From team principal Christian Horner's public criticism of him in the wake of a costly and controversial collision with team-mate Sebastian Vettel
in Istanbul over which most deemed the Australian blameless, to the infamous front wing episode of Silverstone, Webber's relationship with RBR management in 2010 has not always been the easiest.
The fact that Horner only learned of his driver's late-season shoulder injury well after the conclusion of the campaign – and even then, through the publication of a book rather than from the horse's mouth as it were – marked another nadir in what has been a bumpy road for the two men this year.
However, despite conceding that it remains his dream – like that of many others – to compete for Ferrari
before his top flight career is over, Webber insists he has never felt unhappy enough to seriously consider walking away from the Milton Keynes-based squad.
“I knew as a team we could go through growing pains this year and go forward from it,” the 34-year-old mused in an interview with the BBC
. “It never went through my mind that I needed to go somewhere else.
“I will take each year as it comes. Contract time always comes around, and you're either wanted or you're not. Let's see what happens in 2012. I still need to want to do it.

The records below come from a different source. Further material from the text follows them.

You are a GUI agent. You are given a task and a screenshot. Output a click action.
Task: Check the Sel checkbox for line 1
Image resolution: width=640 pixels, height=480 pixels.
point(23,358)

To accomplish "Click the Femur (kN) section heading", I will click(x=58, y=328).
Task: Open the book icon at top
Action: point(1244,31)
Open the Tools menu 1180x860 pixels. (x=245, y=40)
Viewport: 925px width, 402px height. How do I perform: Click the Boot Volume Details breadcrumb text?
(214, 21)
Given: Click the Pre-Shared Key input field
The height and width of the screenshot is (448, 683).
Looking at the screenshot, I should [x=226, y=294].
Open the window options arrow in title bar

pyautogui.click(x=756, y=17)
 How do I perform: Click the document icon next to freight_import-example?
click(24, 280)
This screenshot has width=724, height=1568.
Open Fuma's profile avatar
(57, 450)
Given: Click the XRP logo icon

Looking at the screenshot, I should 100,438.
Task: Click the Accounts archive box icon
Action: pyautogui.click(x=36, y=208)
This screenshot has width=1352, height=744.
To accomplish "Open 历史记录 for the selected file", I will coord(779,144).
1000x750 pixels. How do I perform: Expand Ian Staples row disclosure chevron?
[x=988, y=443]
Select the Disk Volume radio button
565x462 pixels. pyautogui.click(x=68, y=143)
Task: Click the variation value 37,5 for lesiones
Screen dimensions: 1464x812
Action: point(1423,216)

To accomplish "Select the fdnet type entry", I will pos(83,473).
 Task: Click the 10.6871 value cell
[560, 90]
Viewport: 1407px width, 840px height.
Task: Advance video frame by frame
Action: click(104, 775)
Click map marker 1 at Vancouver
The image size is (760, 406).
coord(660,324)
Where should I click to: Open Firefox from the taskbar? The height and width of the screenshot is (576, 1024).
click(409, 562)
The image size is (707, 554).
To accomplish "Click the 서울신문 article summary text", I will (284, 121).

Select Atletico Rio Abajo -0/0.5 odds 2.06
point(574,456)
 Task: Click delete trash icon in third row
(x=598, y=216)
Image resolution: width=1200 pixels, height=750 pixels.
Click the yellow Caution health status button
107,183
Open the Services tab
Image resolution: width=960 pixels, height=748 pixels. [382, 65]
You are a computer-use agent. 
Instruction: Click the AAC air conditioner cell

What's really important is that you finish on top of your game. I don't want to be beaten by some guys who I don't think should [beat me].”
Webber went on to offer his thoughts on the FIA's recent overturning of the difficult-to-enforce ban on team orders in F1. Red Bull
has always adhered to a policy that it will not ask one of its drivers to move aside for the other unless it is the only means by which to achieve glory.
Regardless of whether a team follows that route or the opposite tack adopted so flagrantly by arch-rivals Ferrari
at Hockenheim back in the summer, the six-time grand prix-winner contends that such practice – implicit or otherwise – has always been a feature of the sport in one form or another.
“Like they ever went!” he laughed, suggesting the governing body's 2002 outlawing of team orders in truth served little purpose. “People shouldn't get too nervous about [the legalisation] – they're not going to see it every weekend. I think the Ferrari
one was pretty brutal, and that's as bad as it gets.
“When you've got two drivers driving for a team and you can swing the results around every now and again to help the team achieve a better result... It has been done in the past; it's been done up-and-down the field. I've done it myself at times – I've been on the receiving end of it and done it as well in teams I've driven for in the past.”